Saturday, February 9, 2013

That's What Love Really Looks Like

As many of you know, I volunteer at the local county jail.  It started out as a as a substitute position for the ladies who took an Al Anon meeting to the inmates.   The ladies who are selected to participate in the program are lucky to actually benefit from rehabilitation unlike the general population of the jail.  It is an honor for an inmate to be selected.  They are offered classes where they can receive their GED, parenting classes, personal finance classes, various churches take their programs there and there is celebrate recovery, AA, NA, etc. Now, I go every week with the hope of possibly offering a writing class in the future.

I cannot tell you what an education this experience has been for me.  I will say that they feed me when I go.  And I will give you an example.  Last Wednesday was our first class for the new "semester".  It was an entirely new group of girls/ladies.  One thing that you can count on in a new class is that a fair number of the participants will be unable to make eye contact.  The other things that you routinely see is either a lot of self degrading talk or a refusal to accept "what is".

I am lucky.  I have ADD.  In the words of Adrian Monk, "it is both a blessing and a curse."  But, here at the jail, it is a blessing.  Because my brain doesn't always slow down to edit, they get the real honest me.  And, the real blunt, honest me, loves them.  I love them because, I am loved.  I love them because I have always wanted to fight for the underdog.  I love them because of my  Dad used to tell me stories about all of the adults who stood up for him when he was the son of a broke alcoholic.  I know the power of just one person who will care.

I am not naive about it either.  Some will continue on doing business the way they always have.  Others, like my Dad, will become great as God intended.  So going to that jail and being "God's pencil" as Mother Teresa used to say is the greatest high ever.

Last week as one inmate was trying to understand what exactly Al Anon is,  she told me that she really didn't like it that her mom could go there and talk about her, I responded, "well, that's not really my problem."  I went on to say that my answer was not intended to be mean or sassy.  I went on to say that I/her mom, needed to take care of ourselves and allow her/my son the freedom to learn to take care of themselves. 

"It's not my problem" came out before I had the chance to think.  But, when it did, I had every one's attention.  I was able to say things that they needed to hear, like:  "I could not participate one more minute in enabling him because he was killing himself.  I will not be a party to that anymore.  If Al Anon helps your mom to do the hard things to help save your life, it is her right to go there and do what she needs to do.  You make your choices.  She makes hers.  You are worth it.  That's what love really looks like. "

At the end of the class, I had every ones eyes.  Happy Happy Dance!  And, the girl who was mad said, " this is my favorite class" and others chimed in with similar comments.  As they started to leave I told them to wait.  "We give hugs here before we go."  And that is true of every Al Anon meeting I have ever been to but here, like no other place they are given more robustly and received with thankfulness.
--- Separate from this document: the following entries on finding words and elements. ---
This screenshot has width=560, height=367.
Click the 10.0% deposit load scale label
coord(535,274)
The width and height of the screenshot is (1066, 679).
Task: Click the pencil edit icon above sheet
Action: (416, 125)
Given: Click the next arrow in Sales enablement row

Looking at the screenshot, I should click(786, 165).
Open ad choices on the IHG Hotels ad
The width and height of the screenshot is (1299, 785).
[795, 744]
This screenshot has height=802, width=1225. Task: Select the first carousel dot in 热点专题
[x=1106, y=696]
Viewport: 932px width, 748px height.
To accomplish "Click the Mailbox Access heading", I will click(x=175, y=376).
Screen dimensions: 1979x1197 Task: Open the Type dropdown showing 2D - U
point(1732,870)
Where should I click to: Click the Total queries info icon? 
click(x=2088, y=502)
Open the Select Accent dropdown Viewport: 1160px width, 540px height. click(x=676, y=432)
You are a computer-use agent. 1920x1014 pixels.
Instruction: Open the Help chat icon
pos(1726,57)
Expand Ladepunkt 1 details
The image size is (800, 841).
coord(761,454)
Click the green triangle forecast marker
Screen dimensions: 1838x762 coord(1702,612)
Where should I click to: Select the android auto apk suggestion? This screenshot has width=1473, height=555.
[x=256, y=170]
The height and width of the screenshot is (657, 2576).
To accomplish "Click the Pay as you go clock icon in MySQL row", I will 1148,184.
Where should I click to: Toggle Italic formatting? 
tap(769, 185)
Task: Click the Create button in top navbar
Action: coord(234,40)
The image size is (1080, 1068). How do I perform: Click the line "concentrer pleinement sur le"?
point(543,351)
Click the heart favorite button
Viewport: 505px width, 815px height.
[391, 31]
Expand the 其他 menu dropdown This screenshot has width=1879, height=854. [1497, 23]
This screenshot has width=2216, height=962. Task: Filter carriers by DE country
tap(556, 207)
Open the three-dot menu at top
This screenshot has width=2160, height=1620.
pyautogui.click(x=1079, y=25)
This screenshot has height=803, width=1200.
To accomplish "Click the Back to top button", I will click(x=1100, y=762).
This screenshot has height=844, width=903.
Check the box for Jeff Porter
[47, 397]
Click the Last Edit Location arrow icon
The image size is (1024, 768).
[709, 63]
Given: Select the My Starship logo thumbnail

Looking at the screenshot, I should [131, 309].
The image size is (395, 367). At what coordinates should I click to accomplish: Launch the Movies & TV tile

Today I say a prayer of thanksgiving for this life and this experience.  I pray for those walking this journey with me.  I pray for my son to stay strong and keep fighting.  I pray for programs like this one to thrive.  And, I say a prayer for Henry who has certainly added to my story even though I never met him.



Annette said...

Oh my goodness...what a difference you are making. What a beautiful story...thanks for sharing that with us. And I love your make your choices, we make ours.

Anonymous said...

Wow! Those girls/ladies are very very lucky to have you! I hope you share more stories about your experiences there!